Extracted data =
★ ★ ★ ★

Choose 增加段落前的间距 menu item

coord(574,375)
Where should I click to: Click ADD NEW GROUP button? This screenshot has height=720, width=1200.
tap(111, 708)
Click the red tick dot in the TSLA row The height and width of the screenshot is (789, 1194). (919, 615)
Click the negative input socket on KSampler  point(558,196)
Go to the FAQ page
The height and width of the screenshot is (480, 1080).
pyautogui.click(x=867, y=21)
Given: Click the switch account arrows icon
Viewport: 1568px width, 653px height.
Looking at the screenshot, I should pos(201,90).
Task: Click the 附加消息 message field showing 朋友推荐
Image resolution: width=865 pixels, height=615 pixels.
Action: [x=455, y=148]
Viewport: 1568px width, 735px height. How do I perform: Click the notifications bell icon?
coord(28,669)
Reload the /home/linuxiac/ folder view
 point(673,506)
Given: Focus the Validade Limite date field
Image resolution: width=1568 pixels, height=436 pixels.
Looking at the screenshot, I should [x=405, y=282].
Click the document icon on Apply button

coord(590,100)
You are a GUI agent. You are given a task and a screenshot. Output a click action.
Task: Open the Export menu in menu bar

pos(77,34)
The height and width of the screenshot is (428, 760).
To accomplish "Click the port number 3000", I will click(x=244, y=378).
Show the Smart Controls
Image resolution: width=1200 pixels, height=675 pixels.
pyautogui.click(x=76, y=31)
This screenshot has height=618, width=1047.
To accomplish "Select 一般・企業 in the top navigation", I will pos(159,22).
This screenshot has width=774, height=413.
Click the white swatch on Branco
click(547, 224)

★ ★ ★ ★

What's wanted here is every record, retyped exactly as shown above.

Choose 增加段落前的间距 menu item

coord(574,375)
Where should I click to: Click ADD NEW GROUP button? This screenshot has height=720, width=1200.
tap(111, 708)
Click the red tick dot in the TSLA row The height and width of the screenshot is (789, 1194). (919, 615)
Click the negative input socket on KSampler  point(558,196)
Go to the FAQ page
The height and width of the screenshot is (480, 1080).
pyautogui.click(x=867, y=21)
Given: Click the switch account arrows icon
Viewport: 1568px width, 653px height.
Looking at the screenshot, I should pos(201,90).
Task: Click the 附加消息 message field showing 朋友推荐
Image resolution: width=865 pixels, height=615 pixels.
Action: [x=455, y=148]
Viewport: 1568px width, 735px height. How do I perform: Click the notifications bell icon?
coord(28,669)
Reload the /home/linuxiac/ folder view
 point(673,506)
Given: Focus the Validade Limite date field
Image resolution: width=1568 pixels, height=436 pixels.
Looking at the screenshot, I should [x=405, y=282].
Click the document icon on Apply button

coord(590,100)
You are a GUI agent. You are given a task and a screenshot. Output a click action.
Task: Open the Export menu in menu bar

pos(77,34)
The height and width of the screenshot is (428, 760).
To accomplish "Click the port number 3000", I will click(x=244, y=378).
Show the Smart Controls
Image resolution: width=1200 pixels, height=675 pixels.
pyautogui.click(x=76, y=31)
This screenshot has height=618, width=1047.
To accomplish "Select 一般・企業 in the top navigation", I will pos(159,22).
This screenshot has width=774, height=413.
Click the white swatch on Branco
click(547, 224)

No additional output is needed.